=== Opdracht 1 ===
Haal uit de tekst over afvalwater en bodem letterlijk alles vanaf "Het huishoudelijk afvalwater" tot en met "van het project.".

=== Brontekst ===
++++++++

Het huishoudelijk afvalwater dient, samen met het hemelwater van potentieel vervuilde oppervlakken, tot de perceelgrens gescheiden van hemelwater van schone oppervlakken te worden afgevoerd. Het projectgebied wordt aangesloten op een gescheiden rioolsysteem. Het rioleringsstelsel loost op AWZI Nieuwe Waterweg te Hoek van Holland. Het plan dient te voldoen aan de Leidraad Riolering West Nederland en de Leidraad aan- en afkoppelen verhard oppervlak en de Beslisboom Aan- en afkoppelen verharde oppervlakten (2003). Hemelwater afkomstig van de op het perceel geprojecteerde verharding mag niet direct in de naastgelegen watergang stromen of direct op de riolering geloosd worden.

3.3.3 Conclusie

Vanuit water bestaan er geen belemmeringen tegen de uitvoering van het project.

3.4 Bodem

3.4.1 Wettelijk kader

Wet bodembescherming

De Wet bodembescherming ziet, vanuit een goed milieubeheer, op de bodembescherming en bodemsanering. Met deze wet moet rekening worden gehouden met het ontwikkelen en realiseren van ruimtelijke plannen. In een bestemmingsplan dat voorziet in ruimtelijke ontwikkeling, moet verantwoord zijn dat het bestemmingsplan uitvoerbaar is op grond van de bodemkwaliteit voor die ruimtelijke ontwikkeling.

Met het oog op een goede ruimtelijke ordening dient in verband met de uitvoerbaarheid van een plan rekening te worden gehouden met de bodemgesteldheid in het plangebied. Bij functiewijzigingen dient te worden bekeken of de bodemkwaliteit voldoende is voor de betreffende functiewijziging. Nieuwe bestemmingen dienen bij voorkeur op schone grond te worden gerealiseerd. De provincie hanteert de richtlijn dat bij de beoordeling van ruimtelijke plannen ten minste het eerste deel van het verkennend bodemonderzoek, het historisch onderzoek, moet worden verricht. Indien uit historisch onderzoek wordt geconcludeerd dat op de betreffende locatie sprake is geweest van activiteiten met een verhoogd risico op verontreiniging dan dient het volledig verkennend bodemonderzoek te worden verricht.

++++++++

=== Oefengegevens ===
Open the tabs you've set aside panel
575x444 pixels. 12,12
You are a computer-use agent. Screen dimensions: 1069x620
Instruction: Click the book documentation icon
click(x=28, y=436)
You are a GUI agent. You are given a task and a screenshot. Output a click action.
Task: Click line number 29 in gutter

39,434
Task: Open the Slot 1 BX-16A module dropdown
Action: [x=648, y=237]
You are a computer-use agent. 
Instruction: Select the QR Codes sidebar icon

++++++++

=== Opdracht 2 ===
Kopieer letterlijk alles uit de gegevens, vanaf de regel met "You are a computer-use agent. Screen" tot en met de laatste regel van de gegevens.

=== Volledig antwoord 1 ===
Het huishoudelijk afvalwater dient, samen met het hemelwater van potentieel vervuilde oppervlakken, tot de perceelgrens gescheiden van hemelwater van schone oppervlakken te worden afgevoerd. Het projectgebied wordt aangesloten op een gescheiden rioolsysteem. Het rioleringsstelsel loost op AWZI Nieuwe Waterweg te Hoek van Holland. Het plan dient te voldoen aan de Leidraad Riolering West Nederland en de Leidraad aan- en afkoppelen verhard oppervlak en de Beslisboom Aan- en afkoppelen verharde oppervlakten (2003). Hemelwater afkomstig van de op het perceel geprojecteerde verharding mag niet direct in de naastgelegen watergang stromen of direct op de riolering geloosd worden.

3.3.3 Conclusie

Vanuit water bestaan er geen belemmeringen tegen de uitvoering van het project.

=== Volledig antwoord 2 ===
You are a computer-use agent. Screen dimensions: 1069x620
Instruction: Click the book documentation icon
click(x=28, y=436)
You are a GUI agent. You are given a task and a screenshot. Output a click action.
Task: Click line number 29 in gutter

39,434
Task: Open the Slot 1 BX-16A module dropdown
Action: [x=648, y=237]
You are a computer-use agent. 
Instruction: Select the QR Codes sidebar icon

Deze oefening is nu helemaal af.